In the dictionaries


2 [+ object] : to say or do (something) several times in order to practice

lawyers rehearsing their closing arguments

He rehearsed his dance moves in front of the mirror.

go over: to study something carefully, especially by repeating it

He went over the events of the day in his mind (= thought about them carefully).

It seems that both "rehearse" and "go over" both mean to repeat something several times to memorize something. But I am not sure these 2 words are equivalent in their meanings.

Are "You should rehearse the vocabularies from this lesson" and "You should go over the vocabularies from this lesson" similar?

Which one is more common in everyday English?

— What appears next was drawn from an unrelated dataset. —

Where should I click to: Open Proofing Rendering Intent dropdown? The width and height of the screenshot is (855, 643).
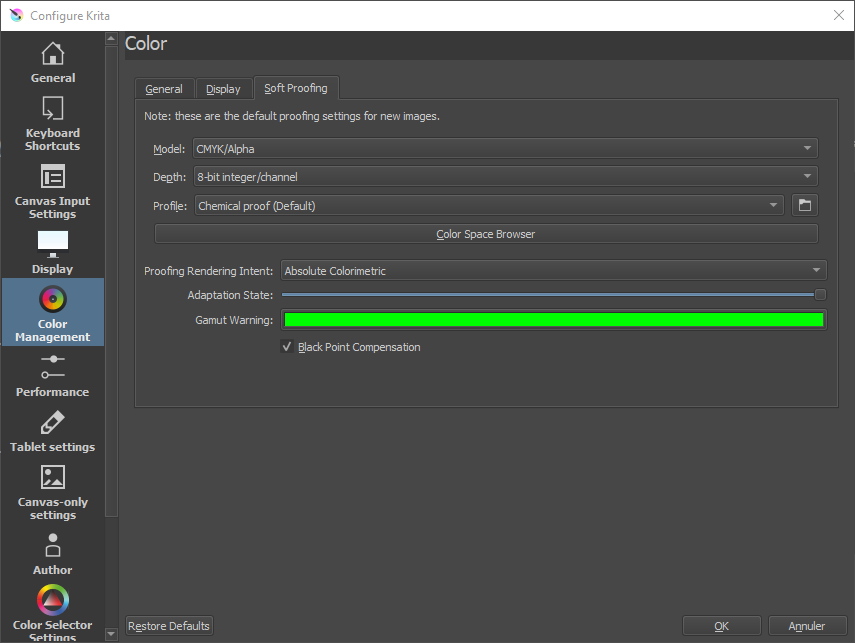(553, 271)

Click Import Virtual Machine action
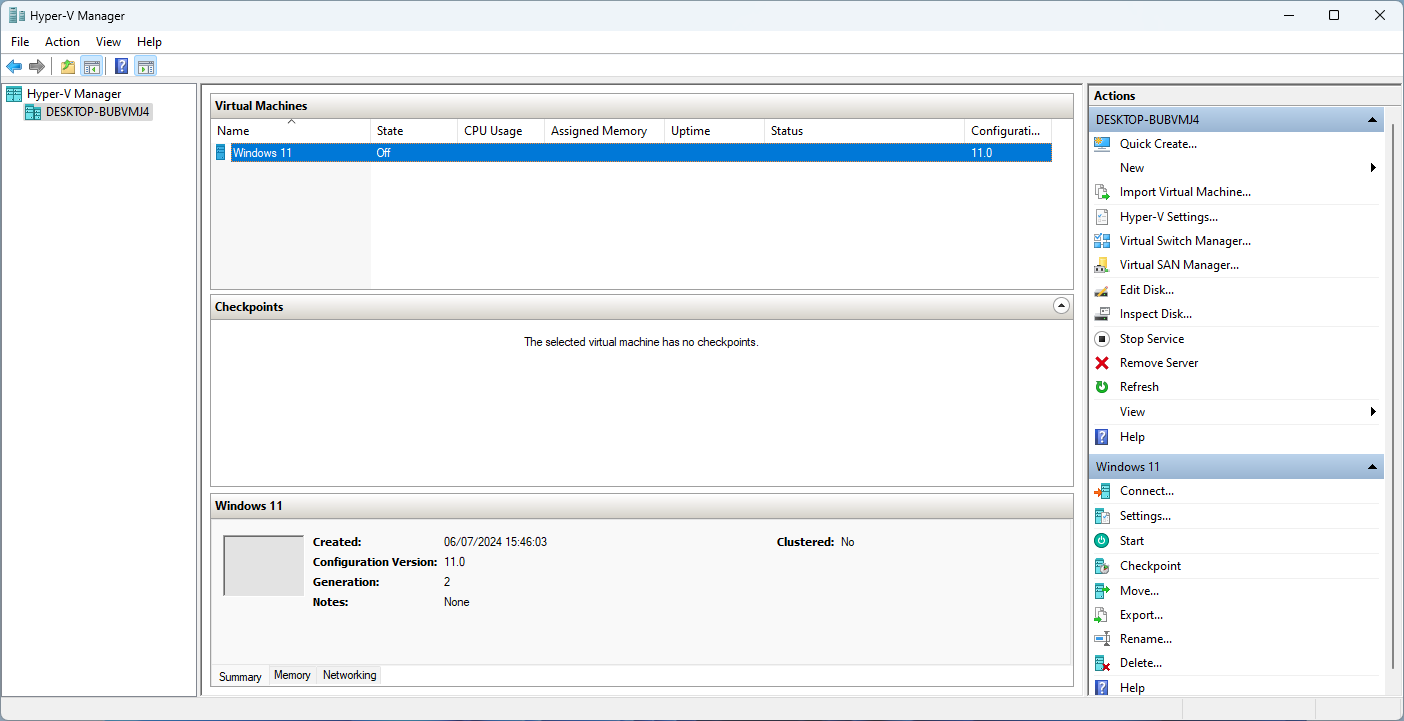[x=1185, y=192]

  • 'Review' has the same meaning as 'go over' and is very commonly used in the situation you're describing. Unlike 'rehearse' (as @KateBunting pointed out), 'review' doesn't have the unwanted connotation of anticipating something. So "You should review the vocabularies from this lesson" would have the same meaning as "You should go over the vocabularies from this lesson." I don't know which is used more often ('review' or 'go over'), but 'review' has a slightly more formal tone. May 6, 2023 at 6:40

1 Answer 1


I find the dictionary that you link to misleading, in that it treats the 'Definition 2' that you quote as being different from the 'rehearse a play' sense. You rehearse something that you are going to do, not something you have just learned. Oxford Languages (found by Googling 'rehearse definition') lists the sense mentally prepare or recite (words one intends to say) as a variant of the main definition, not a separate one.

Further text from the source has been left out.